Starring: Aaron Taylor-Johnson, Elizabeth Olsen, Bryan Cranston
Genre: Action/ Adventure/Sci-fi
After witnessing a catastrophic event at the nuclear plant of which he worked in Japan and which his wife (Juliette Binoche) died, nuclear physicist Joe Brody (Cranston) is convinced the incident was not just simply a ‘natural disaster’. 15 years later, Joe returns illegally to the plant with his son Ford (Taylor-Johnson) reluctantly joining him. There they discover that Brody’s supposedly crazy theories may well have some substance as they witness the emergence and escape of a giant prehistoric creature that could threaten the existence of all of mankind.
By Hollywood standards these days, it would be fair to say that one of the most famous monsters to grace the silver screen is overdue a reboot. Well, after Roland Emmerich’s daft 1998 effort that was big on set pieces and wafer thin on everything else, Gareth Edwards seemed the perfect choice for a different approach. His approach in the excellent Monsters (though perhaps partly forced due to a miniscule budget) was to focus on the human element, with the monsters just lurking in the background out of sight for most of the narrative; after all we fear most what we cannot see. Well Edwards and screenwriter Max Borenstein admirably attempt to focus on the human element, leaving the big set pieces and pure full on creature reveals as late as possible, with more than a little teasing along the way.

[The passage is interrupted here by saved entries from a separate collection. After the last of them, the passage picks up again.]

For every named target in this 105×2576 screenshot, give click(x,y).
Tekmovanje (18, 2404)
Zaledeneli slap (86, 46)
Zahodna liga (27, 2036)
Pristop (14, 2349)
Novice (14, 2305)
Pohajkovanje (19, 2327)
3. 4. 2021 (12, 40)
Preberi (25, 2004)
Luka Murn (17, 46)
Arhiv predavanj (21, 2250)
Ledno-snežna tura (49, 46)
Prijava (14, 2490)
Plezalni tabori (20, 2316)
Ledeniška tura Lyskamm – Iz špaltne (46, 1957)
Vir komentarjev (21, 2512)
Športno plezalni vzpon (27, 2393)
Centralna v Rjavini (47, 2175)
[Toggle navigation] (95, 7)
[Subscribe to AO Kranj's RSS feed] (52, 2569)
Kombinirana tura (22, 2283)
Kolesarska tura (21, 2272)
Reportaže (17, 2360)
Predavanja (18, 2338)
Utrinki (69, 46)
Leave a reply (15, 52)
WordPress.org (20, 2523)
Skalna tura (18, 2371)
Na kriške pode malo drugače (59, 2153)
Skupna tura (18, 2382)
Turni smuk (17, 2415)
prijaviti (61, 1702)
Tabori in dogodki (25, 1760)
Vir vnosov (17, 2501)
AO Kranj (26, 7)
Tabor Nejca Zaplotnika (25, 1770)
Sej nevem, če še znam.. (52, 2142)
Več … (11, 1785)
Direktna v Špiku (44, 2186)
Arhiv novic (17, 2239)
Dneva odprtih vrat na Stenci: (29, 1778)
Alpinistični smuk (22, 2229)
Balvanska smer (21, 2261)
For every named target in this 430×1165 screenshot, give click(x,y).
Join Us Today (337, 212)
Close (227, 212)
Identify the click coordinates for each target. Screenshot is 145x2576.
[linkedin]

That is of course not to say that 2014s Godzilla has an art house feel; it did cost an estimated $160million (imdb) and has plenty of the genre’s Emmerichesque clunky clichés: Cheesy mini subplots involving children or families, clunky dialogue, characters whose sole purpose is to offer exposition and our main characters being in exactly the right place at exactly the right (or wrong) time. These are not complete criticisms, as I appreciate that expensive disaster films have to have these narrative elements, but with Godzilla being a film delivered with absolute seriousness throughout, I could not help but feel they undermined the drama a little. In fact, as admirable as Edwards’ efforts were, and as solid as Godzilla was, I found it ultimately very hard to be truly engaged with it or find there to be a genuine sense of real peril or tension. Ultimately, for me some of the narrative choices (no spoilers of course) rendered the narrative to be a little predictable, undermining the countless (and slightly repetitive) attempts at delivering genuine nail biting tension.
Performance-wise, the cast all do a solid job with their admittedly limited dialogue and slightly two dimensional clichéd characters. Though we do not have any bad guys, and no gung-ho heroes, and there is an attempt for most characters to be everymen (and women), this of course only stretches so far due to the nature of the beast (pun probably intended). The attempt to show all characters as well meaning but flawed is to the film’s complement and certainly helps us engage, but a better script may have enhanced this even more. Aaron Taylor-Johnson certainly looks the part of a military man (whose particular role within the army is conveniently very useful for the narrative) and does his very best with his slightly two dimensional character, while father Bryan Cranston brings necessary emotion to his role and wife Elizabeth Olsen has very little to do at all apart from look scared/confused occasionally. A permanently depressed Ken Watanabe and token posh speaking Brit Sally Hawkins are simply boffins that turn up when other character and us the audience need to have some sciencey exposition explained. However there is enough human interest to keep us just about engaged throughout, though let’s admit it: we didn’t see Godzilla for that!
With his delaying and teasing of action (one potential big set piece turns into TV news footage) Edwards will frustrate many and certainly risks taking it too far. When the set pieces do finally arrive, they do deliver with carnage that would make Micheal Bay blush. The big monster itself is wonderfully deigned from the expressional face to the stegosaurus type body. It is hard to describe the film’s final third without spoilers, but though contained within it are some interesting ideas about mankind, that seems signposted too much and so renders the climax of Godzilla a little predictable and does verge on anticlimax. However there is enough destruction and decent (if very clichéd) characters to maintain interest to make for a forgettable, but solid blockbuster experience.
In what seems an attempt to merge a serious character driven art house feel with the inevitable generic narrative trappings of having a huge budget, Edwards’ film often seems to feel like an awkward compromise, not satisfying either as much as Godzilla potentially could have done. It is never full-on engaging tension, and never popcorn flavoured fun, but still an impressive looking and watchable enough blockbuster.